So when on July 30 the company once known as Twitter and now called X revealed its peculiar new tagline, I paused for a few seconds to give it fair consideration.
OK, consider it considered.
“Blaze your glory!” is a bad, weird, unnatural tagline.
It sounds as though it was created by artificial intelligence, or by a person who’d never spoken or read English.

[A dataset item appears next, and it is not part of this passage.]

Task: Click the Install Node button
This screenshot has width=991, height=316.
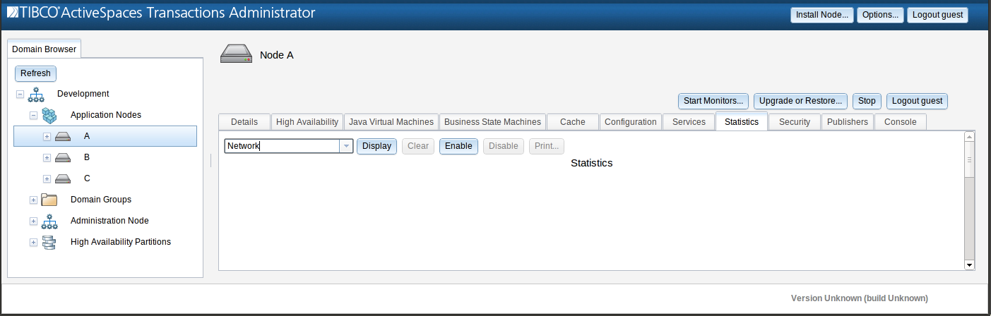Action: tap(822, 15)
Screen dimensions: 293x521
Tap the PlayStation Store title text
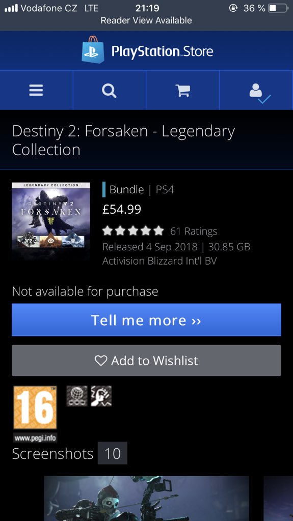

Or by a CEO with a grandeur complex.
I wasn’t the only one cringing.
The headline on Motherboard’s story called the tagline “bizarre.” The journalist Josh Marshall tweeted: “Is this written by someone who struggles with words?” Yahoo Finance speculated that the tagline was “something an aging rock band would say” — possibly when very, very high, because blaze is, after all, an established slang synonym for smoke marijuana. (And blazes has been a euphemism for “hell” since the early 19th century. If you’re setting your novel during the second administration of President James Madison, you may want to have one of your more rugged characters exclaim, “What in the blue blazes!”)
You can blaze a trail. You can go to blazes (hell) or go to glory (heaven). But you can’t blaze “your glory” without sounding like your circuits are fried.
It’s not as though blaze and glory are strangers to each other. Since the 1500s, they’ve been connected in a familiar idiom: to go down in a blaze of glory — to flame out, to have a spectacular downfall. “Blaze of Glory” is the title of Jon Bon Jovi’s 1990 single, written for the film Young Guns II and nominated for an Academy Award. “I’m goin’ down in…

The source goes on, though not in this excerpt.